Estatização seria saída para a crise dos antibióticos
O desenvolvimento de novos medicamentos é parte crucial da solução para evitar o temido “apocalipse” da saúde pública a partir da crescente resistência dos organismos aos antibióticos, mas a última classe desses remédios foi criada ainda na década de 1980 e única solução à vista para assegurar os investimentos necessários é a nacionalização da indústria, propõe Terence James O’Neill, economista britânico que ocupa atualmente o cargo de chefe de pesquisa em economia global do grupo financeiro Goldman Sachs e foi conselheiro do governo do Reino Unido em resistência a antibióticos.
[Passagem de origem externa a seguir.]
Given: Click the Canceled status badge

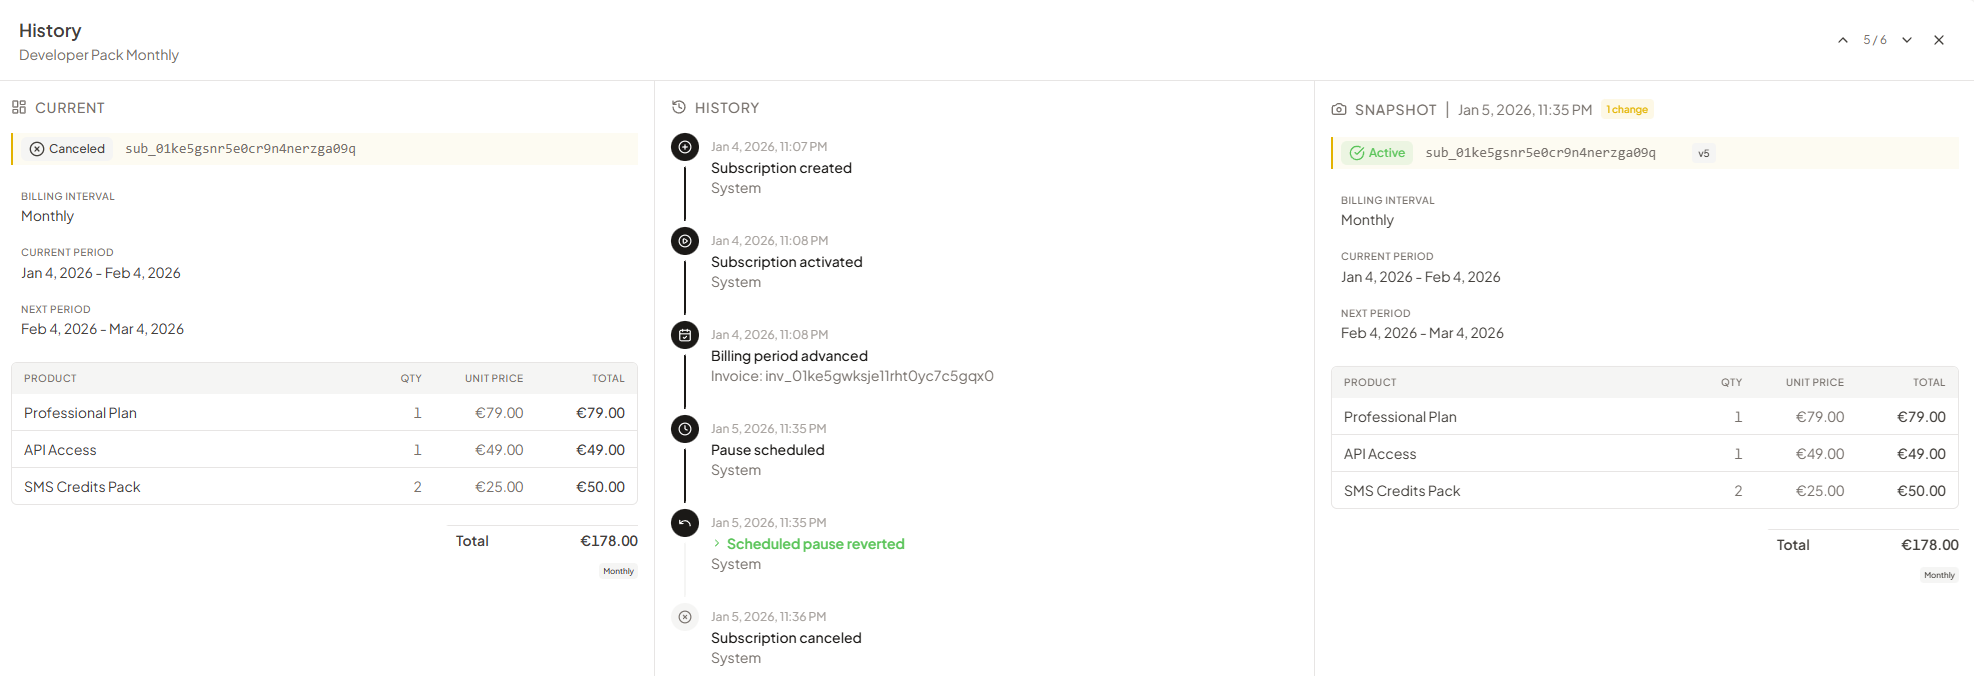Looking at the screenshot, I should 67,149.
O’Neill disse à BBC que a solução pode ser “apenas tirar isso deles e assumi-lo” e representantes da indústria farmacêutica afirmaram que esse assunto não está em pauta. “As bactérias que evoluem para resistir aos antibióticos ameaçam levar a medicina de volta à idade das trevas”, disparou o economista. Algumas infecções podem se tornar imunes ao tratamento e a perda de eficácia dos antibióticos “tornaria as cirurgias e o tratamento de câncer muito mais arriscados”.
O problema não se restringe a falta de investimentos, pois todo medicamento precisa ser barato e usado raramente para minimizar o risco de resistência, sublinham especialistas.
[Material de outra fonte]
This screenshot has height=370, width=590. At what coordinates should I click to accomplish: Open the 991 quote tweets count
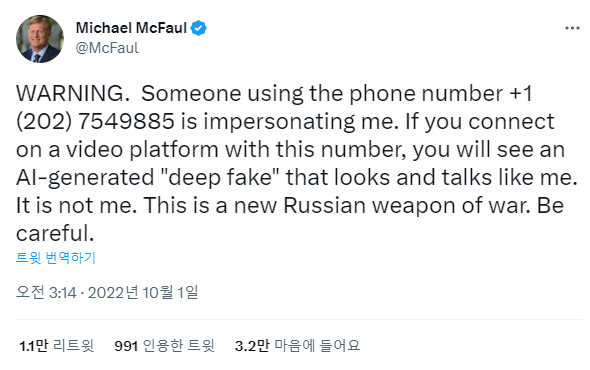tap(126, 346)
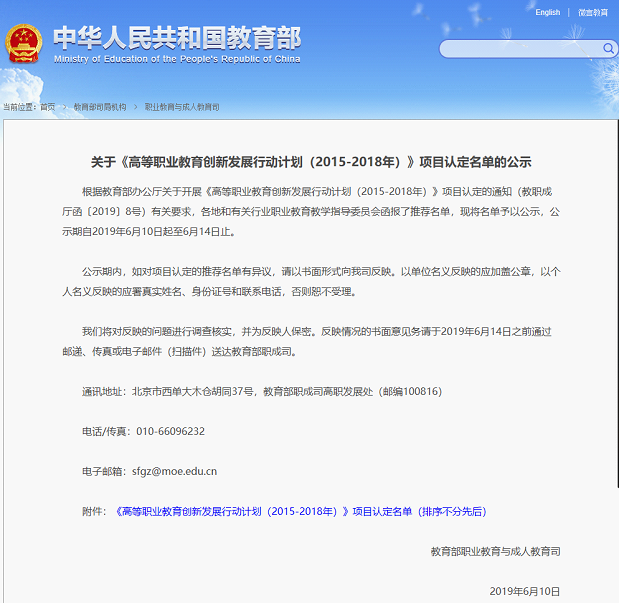Go to 首页 in the breadcrumb

coord(47,106)
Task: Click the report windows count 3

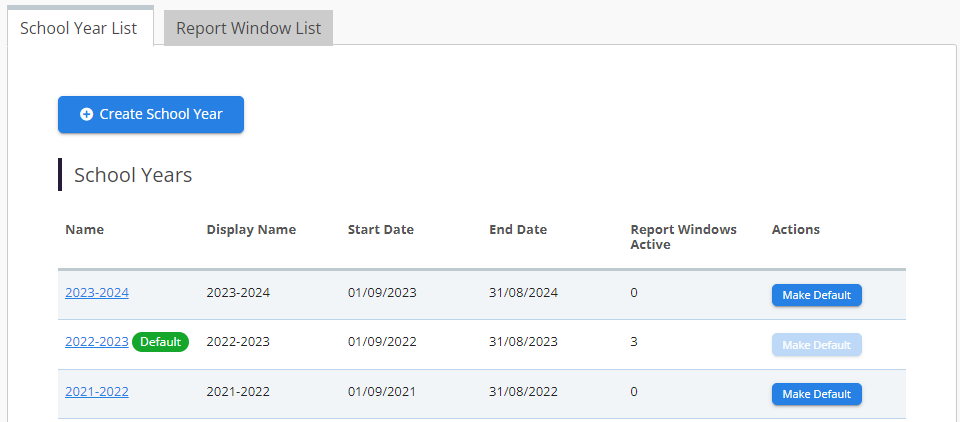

Projeções de mortalidade anual provocada por infecções por microorganismos resistentes a antibióticos em 2050 apontam 4,73 milhões de óbitos na Ásia, 4,15 milhões na África, 392 mil na América Latina, 390 mil na Europa, 317 mil na América do Norte e 22 mil na Oceania. Há três anos, O’Neill propôs que os governos dessem um bilhão de dólares às indústrias farmacêuticas a cada novo antibiótico desenvolvido mas a estratégia não funcionou.
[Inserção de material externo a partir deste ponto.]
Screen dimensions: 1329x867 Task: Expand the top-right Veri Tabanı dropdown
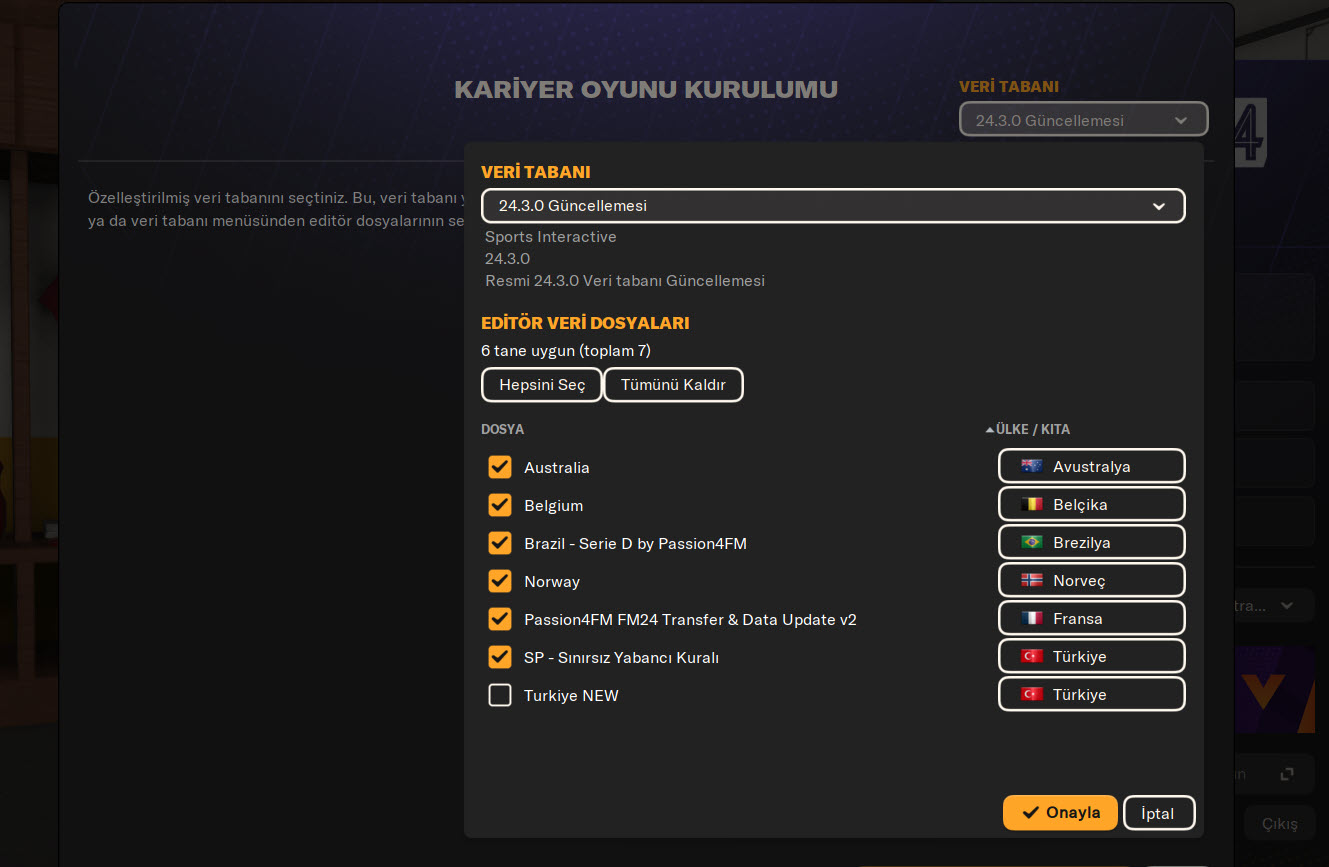pos(1083,120)
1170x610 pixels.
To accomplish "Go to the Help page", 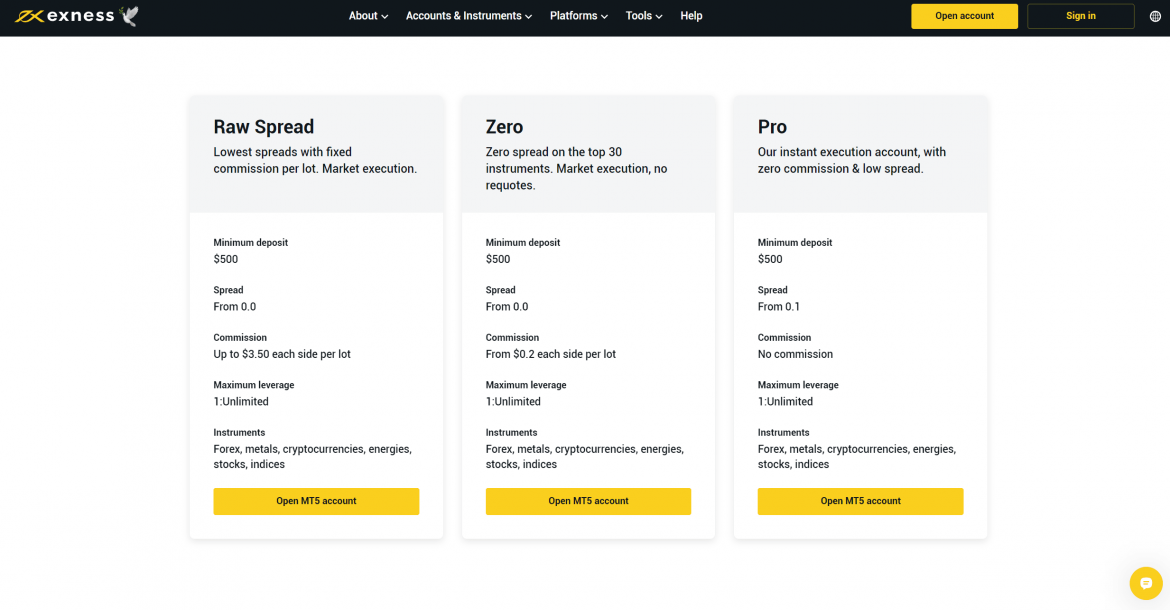I will (x=691, y=16).
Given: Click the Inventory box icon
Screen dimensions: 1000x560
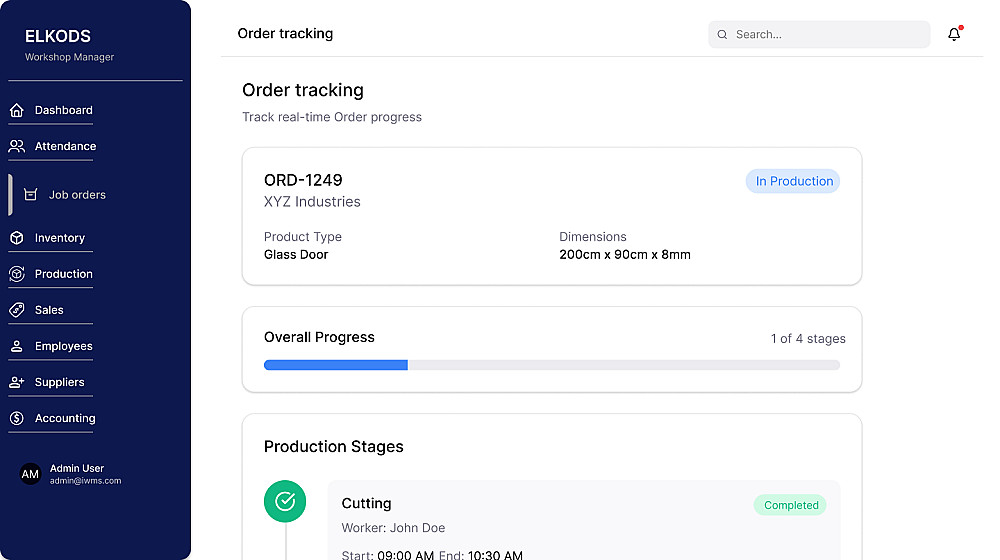Looking at the screenshot, I should 16,238.
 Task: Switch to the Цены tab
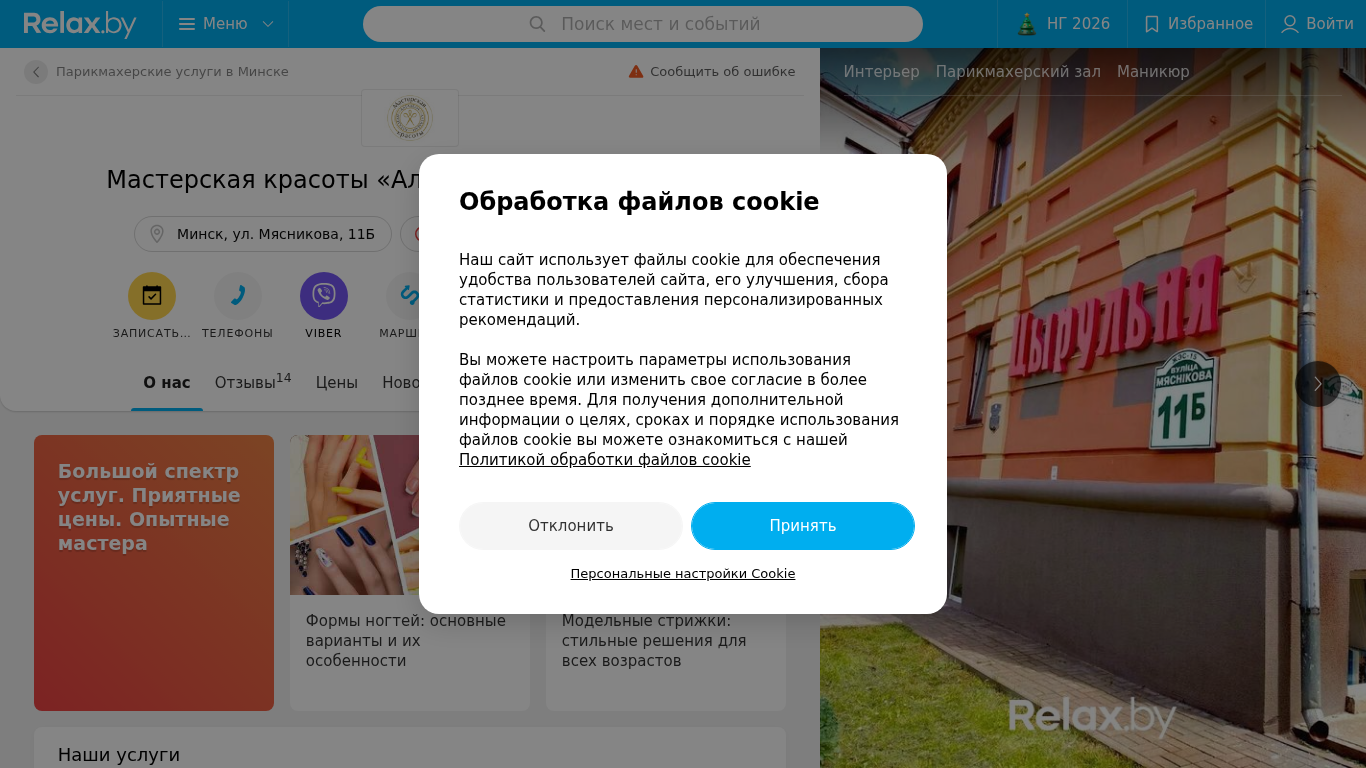click(x=337, y=383)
Diante desse fracasso e do silêncio dos formuladores de políticas globais sobre o assunto nos últimos três anos, ele vê na estatização a alternativa para direcionar os investimentos do setor em função do interesse de defesa da saúde da população mundial.
O economista disse que casos de abandono da pesquisa com antibióticos por empresas privadas seriam oportunidades para órgãos públicos adquirirem os respectivos ativos. A Associação da Indústria Farmacêutica Britânica (ABPI, na sigla em inglês) replicou dizendo que “as indústrias não estão paradas” na luta contra a resistência antimicrobiana.
O vice-diretor científico da entidade, Sheuli Porkess, afirmou que “a nacionalização do desenvolvimento de antibióticos simplesmente não nos dará os antibióticos de que precisamos. Em 2016, o setor privado investiu cerca de 2 bilhões de dólares em pesquisa e desenvolvimento de novos antibióticos, cerca de quatro vezes mais do que todo o governo e fundações combinadas.”
A ABPI disse que vem trabalhando em estreita colaboração com o governo nos últimos dois anos e que as empresas estão prontas para testar um novo modelo para os antibióticos. “Não devemos descartar este plano antes de tentarmos colocá-lo em prática”, disse Porkess. O desenvolvimento de novos antibióticos, concordam as várias partes envolvidas, é só parte da solução dos problemas criados pela resistência antimicrobiana.
“A prática de distribuir antibióticos como doces continuará a alimentar o surgimento de infecções resistentes aos medicamentos”, alerta o artigo da BBC.